= Minor Heresies, Major Departures =

Minor Heresies, Major Departures: A China Mission Boyhood is a 1994 book by John Espey, published by University of California Press.

It consists of essays about the author's childhood in China. Reviewer Charlotte L. Beahan stated that there was a specific focus on his childhood role and not on China nor missionary work. Alan Neely of Princeton Theological Seminary described the book as "nontraditional".

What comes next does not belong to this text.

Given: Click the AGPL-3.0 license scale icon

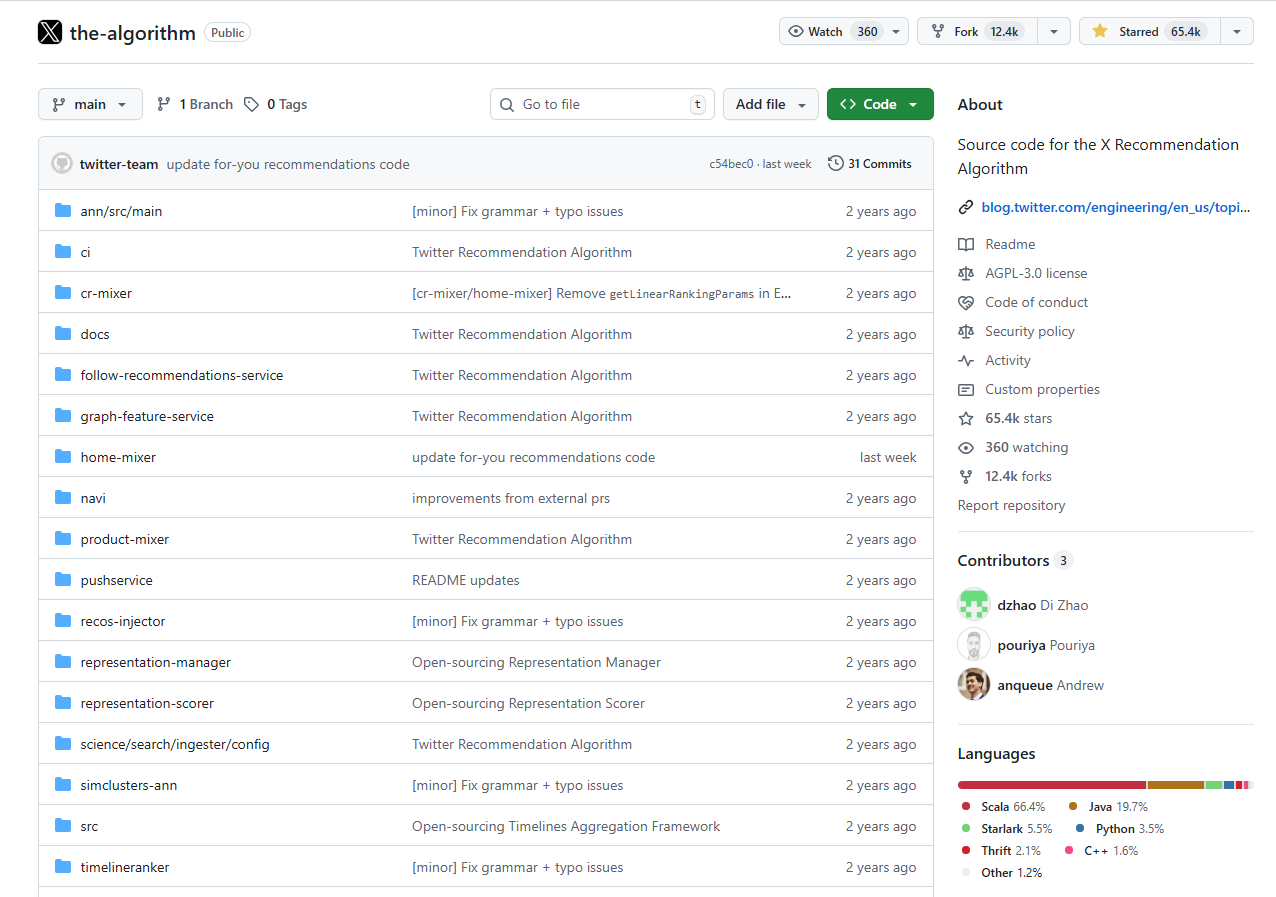Looking at the screenshot, I should click(966, 273).
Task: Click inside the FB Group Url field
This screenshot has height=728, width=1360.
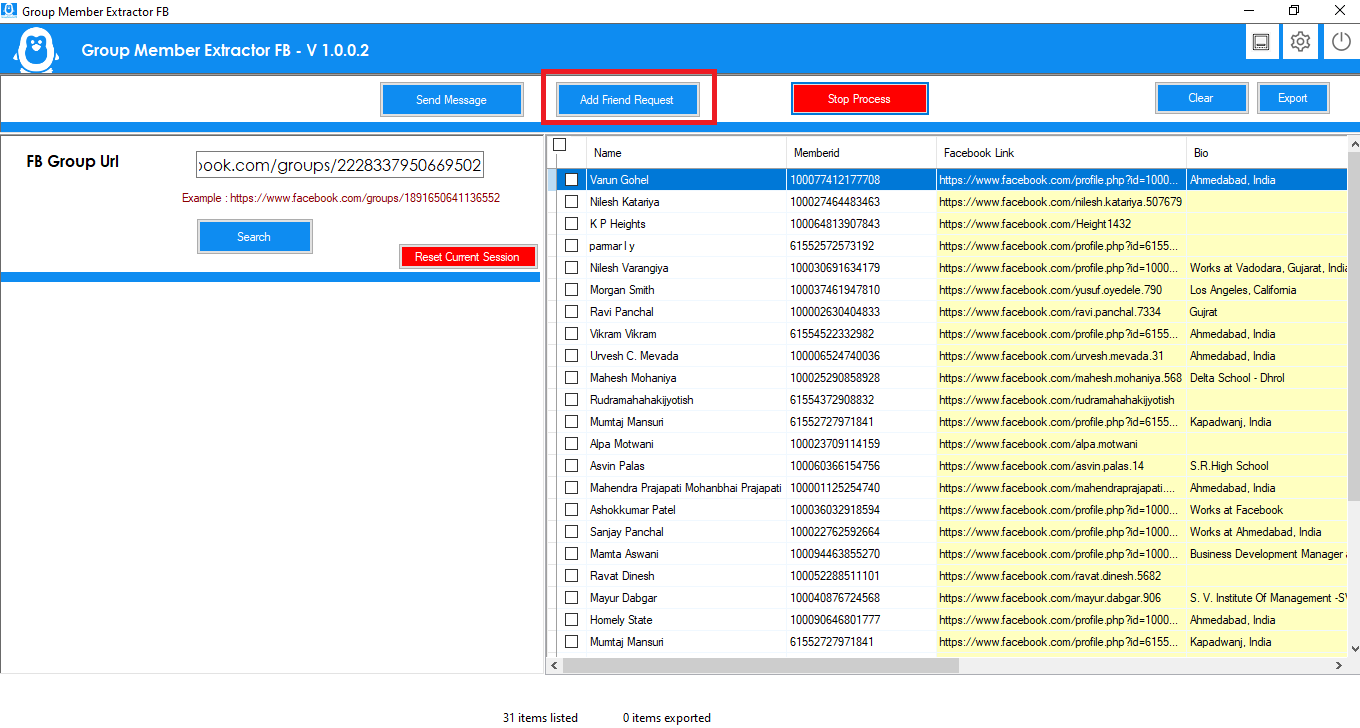Action: click(x=340, y=163)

The Virginia Quarterly Review compared the work to that of Kenneth Grahame.

==Background==
Espey previously published other memoirs about his life. He remade some of these and incorporated them into this work. The first such incorporated earlier memoir was written in 1944, and material came from Minor Heresies, Tales Out of School, and The Other City, as well as articles in Harper's Magazine and The New Yorker. Very little new material was first published in this book.

==Contents==
Beahan described the childhood described as a "cocoon of foreign privilege".

Beahan stated that Espey has "no self-justification" after he acknowledged that he did not attempt to protect a Jewish boy who was bullied.

One chapter, about his Boy Scout experiences, is titled "Le Scouting en Chine". The boys on the expeditions went for entertainment reasons while Chinese adults did the grunt work to facilitate them.

Beahan stated that "Minor Heresies is not a scholarly work."

==Reception==
Suzanne Wilson Barnett of the University of Puget Sound stated that the writing was done "eloquently". She added that the book illustrates "why Americans feel special ties with China."

Beahan stated that the book is "wonderful".

Steve Bradbury liked how the book focused on daily life in and around the Shanghai International Settlement instead of discussing contemporary politics or trying to analyze Chinese people.

Neely stated that the work seems like "the quieting recollections of a child" as opposed to a standard autobiography.

Mary Ellen Sullivan of Booklist described the work as "delightful".

Lawrence D. Kessler of University of North Carolina, Chapel Hill described the stories as being "delightful" and "funny yet perceptive".

Reviewer Françoise Kriessler stated that the content is "lecture fort agréable" (she enjoyed reading the essays).

The Virginia Quarterly Review described it as "through and through, a light, charming book."